→ Exercise instructions:
Copy out all of the records below, renaming every "GUI agent" to "computer-use agent" and leaving everything else unchanged.

→ Material provided:

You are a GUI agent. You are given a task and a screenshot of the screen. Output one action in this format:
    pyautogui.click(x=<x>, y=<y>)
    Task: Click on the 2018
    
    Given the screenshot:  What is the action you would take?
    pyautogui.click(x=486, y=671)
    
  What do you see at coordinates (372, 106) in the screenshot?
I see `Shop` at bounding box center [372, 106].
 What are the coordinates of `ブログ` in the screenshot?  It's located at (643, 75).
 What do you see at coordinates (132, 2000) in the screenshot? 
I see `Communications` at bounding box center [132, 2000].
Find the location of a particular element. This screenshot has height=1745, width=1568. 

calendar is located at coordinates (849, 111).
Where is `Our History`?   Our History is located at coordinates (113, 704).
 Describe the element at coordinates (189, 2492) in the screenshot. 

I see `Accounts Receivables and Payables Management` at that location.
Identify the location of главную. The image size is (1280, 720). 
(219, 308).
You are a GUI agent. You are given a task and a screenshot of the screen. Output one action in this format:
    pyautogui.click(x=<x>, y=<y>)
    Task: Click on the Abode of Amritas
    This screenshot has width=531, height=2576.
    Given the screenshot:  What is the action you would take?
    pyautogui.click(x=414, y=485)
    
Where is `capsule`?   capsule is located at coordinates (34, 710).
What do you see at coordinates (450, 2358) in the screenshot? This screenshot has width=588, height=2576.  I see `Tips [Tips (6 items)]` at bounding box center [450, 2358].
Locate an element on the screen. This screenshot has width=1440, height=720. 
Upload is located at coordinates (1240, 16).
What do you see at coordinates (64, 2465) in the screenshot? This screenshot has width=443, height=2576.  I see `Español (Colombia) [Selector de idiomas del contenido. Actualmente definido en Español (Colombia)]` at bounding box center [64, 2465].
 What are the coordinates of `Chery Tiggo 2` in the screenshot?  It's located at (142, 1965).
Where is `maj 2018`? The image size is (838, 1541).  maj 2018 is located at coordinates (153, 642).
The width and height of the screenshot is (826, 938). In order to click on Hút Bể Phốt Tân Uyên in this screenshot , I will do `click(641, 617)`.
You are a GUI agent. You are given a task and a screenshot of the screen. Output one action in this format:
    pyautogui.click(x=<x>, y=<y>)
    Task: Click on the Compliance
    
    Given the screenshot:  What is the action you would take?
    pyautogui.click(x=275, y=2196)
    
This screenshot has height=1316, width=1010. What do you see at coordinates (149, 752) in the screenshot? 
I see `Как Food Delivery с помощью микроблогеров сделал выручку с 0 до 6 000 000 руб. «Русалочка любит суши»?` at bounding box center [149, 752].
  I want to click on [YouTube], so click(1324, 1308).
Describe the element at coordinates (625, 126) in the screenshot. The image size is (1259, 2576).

→ Written response:
You are a computer-use agent. You are given a task and a screenshot of the screen. Output one action in this format:
    pyautogui.click(x=<x>, y=<y>)
    Task: Click on the 2018
    
    Given the screenshot:  What is the action you would take?
    pyautogui.click(x=486, y=671)
    
  What do you see at coordinates (372, 106) in the screenshot?
I see `Shop` at bounding box center [372, 106].
 What are the coordinates of `ブログ` in the screenshot?  It's located at (643, 75).
 What do you see at coordinates (132, 2000) in the screenshot? 
I see `Communications` at bounding box center [132, 2000].
Find the location of a particular element. This screenshot has height=1745, width=1568. 

calendar is located at coordinates (849, 111).
Where is `Our History`?   Our History is located at coordinates (113, 704).
 Describe the element at coordinates (189, 2492) in the screenshot. 

I see `Accounts Receivables and Payables Management` at that location.
Identify the location of главную. The image size is (1280, 720). 
(219, 308).
You are a computer-use agent. You are given a task and a screenshot of the screen. Output one action in this format:
    pyautogui.click(x=<x>, y=<y>)
    Task: Click on the Abode of Amritas
    This screenshot has width=531, height=2576.
    Given the screenshot:  What is the action you would take?
    pyautogui.click(x=414, y=485)
    
Where is `capsule`?   capsule is located at coordinates (34, 710).
What do you see at coordinates (450, 2358) in the screenshot? This screenshot has width=588, height=2576.  I see `Tips [Tips (6 items)]` at bounding box center [450, 2358].
Locate an element on the screen. This screenshot has width=1440, height=720. 
Upload is located at coordinates (1240, 16).
What do you see at coordinates (64, 2465) in the screenshot? This screenshot has width=443, height=2576.  I see `Español (Colombia) [Selector de idiomas del contenido. Actualmente definido en Español (Colombia)]` at bounding box center [64, 2465].
 What are the coordinates of `Chery Tiggo 2` in the screenshot?  It's located at (142, 1965).
Where is `maj 2018`? The image size is (838, 1541).  maj 2018 is located at coordinates (153, 642).
The width and height of the screenshot is (826, 938). In order to click on Hút Bể Phốt Tân Uyên in this screenshot , I will do `click(641, 617)`.
You are a computer-use agent. You are given a task and a screenshot of the screen. Output one action in this format:
    pyautogui.click(x=<x>, y=<y>)
    Task: Click on the Compliance
    
    Given the screenshot:  What is the action you would take?
    pyautogui.click(x=275, y=2196)
    
This screenshot has height=1316, width=1010. What do you see at coordinates (149, 752) in the screenshot? 
I see `Как Food Delivery с помощью микроблогеров сделал выручку с 0 до 6 000 000 руб. «Русалочка любит суши»?` at bounding box center [149, 752].
  I want to click on [YouTube], so click(1324, 1308).
Describe the element at coordinates (625, 126) in the screenshot. The image size is (1259, 2576).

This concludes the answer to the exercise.